___ INPUT MATERIAL ___

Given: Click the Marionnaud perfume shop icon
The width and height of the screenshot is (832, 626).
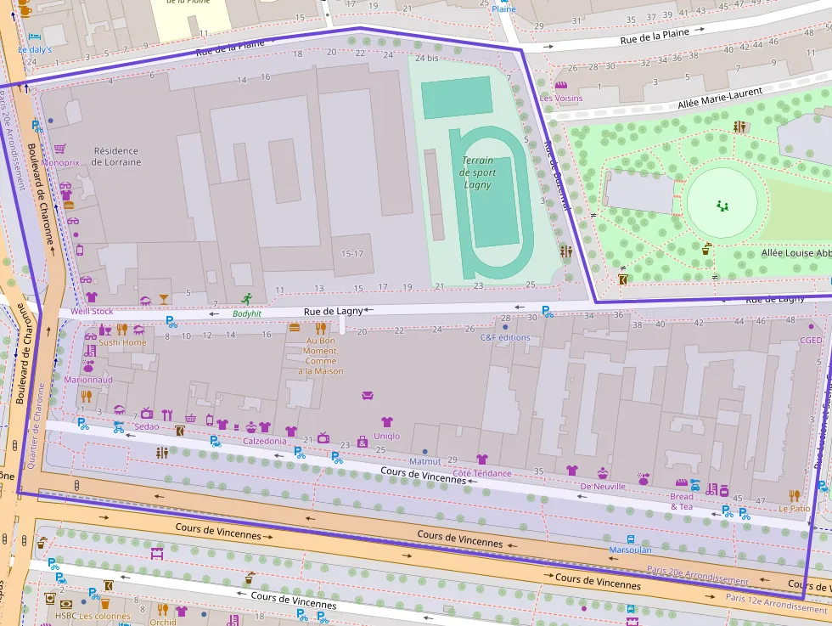Looking at the screenshot, I should (87, 366).
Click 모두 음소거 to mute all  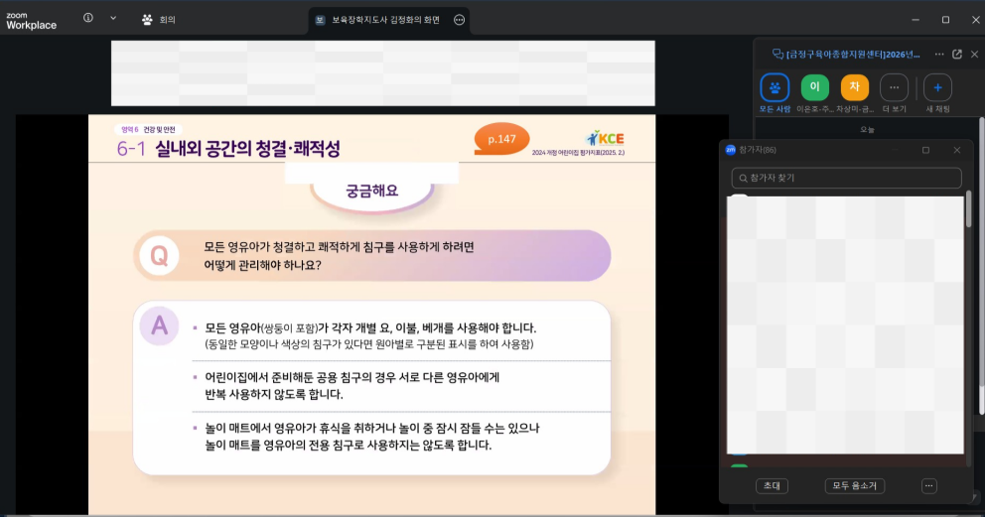[854, 486]
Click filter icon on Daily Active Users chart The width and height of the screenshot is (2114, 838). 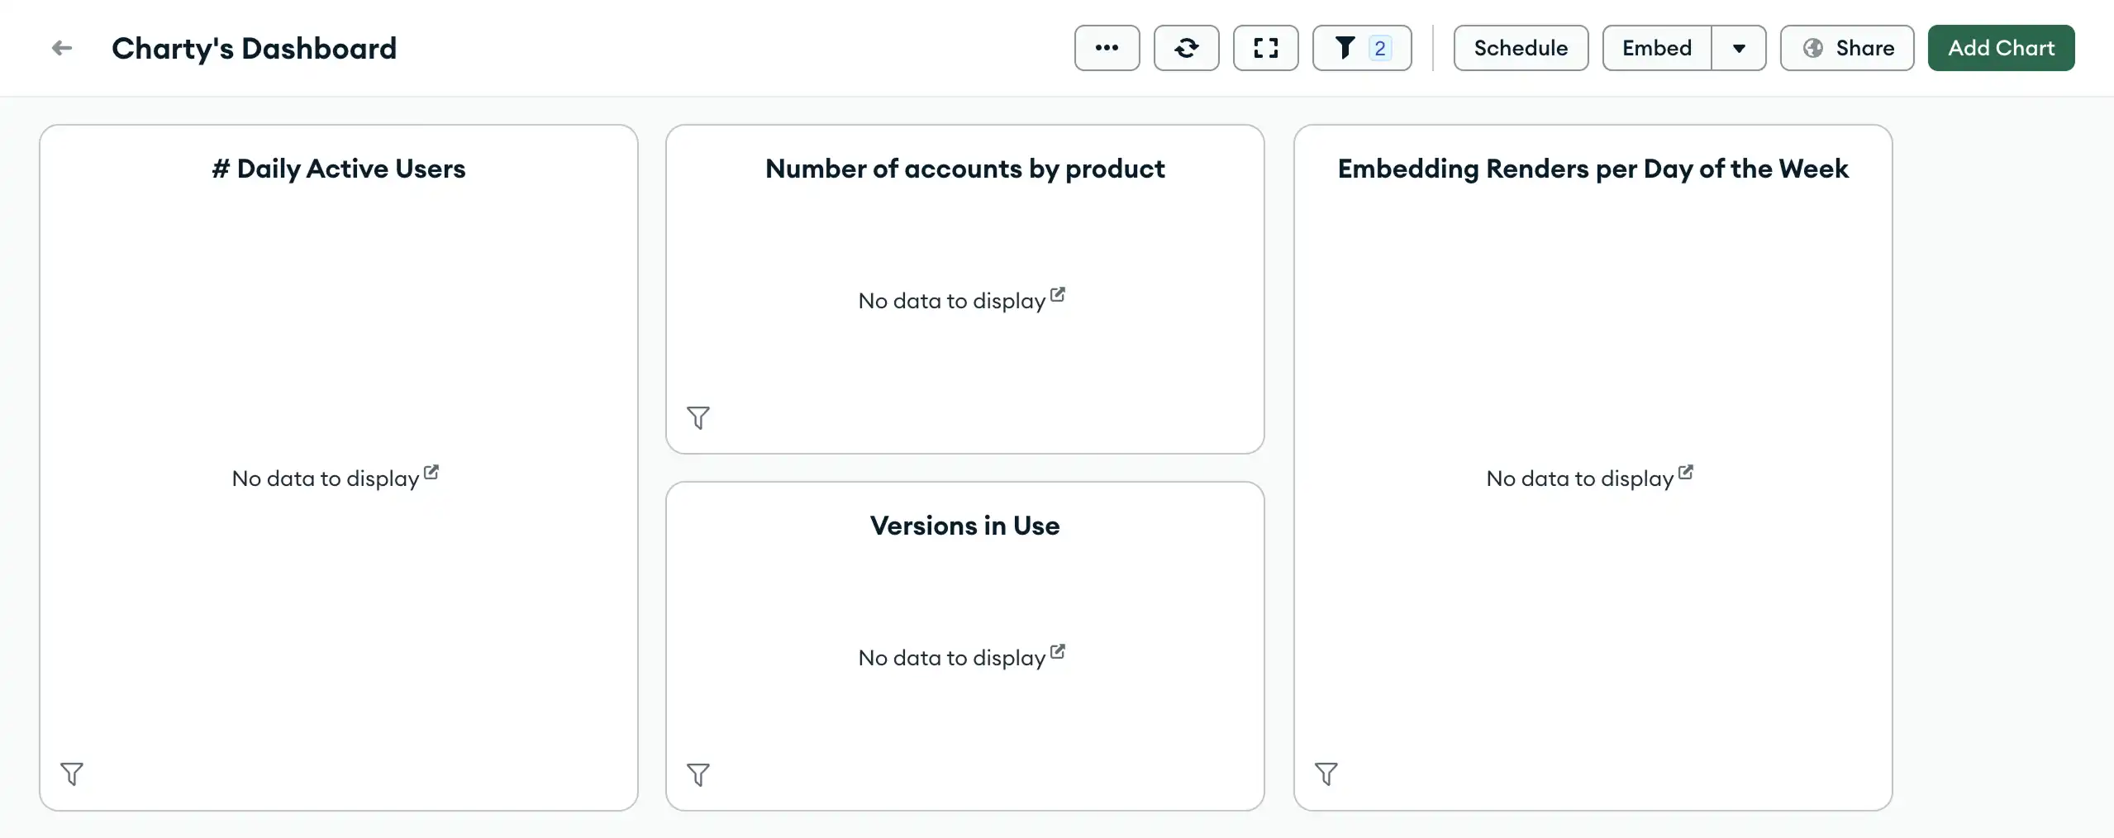click(x=72, y=774)
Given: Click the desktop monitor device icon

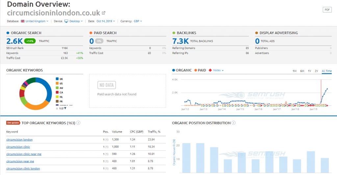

___

# [GOAL OF THE EXERCISE]
Show all lines in the records above that hold "Given".

# [SOLUTION TO THE PROBLEM]
Given: Click the Marionnaud perfume shop icon
Given: Click the desktop monitor device icon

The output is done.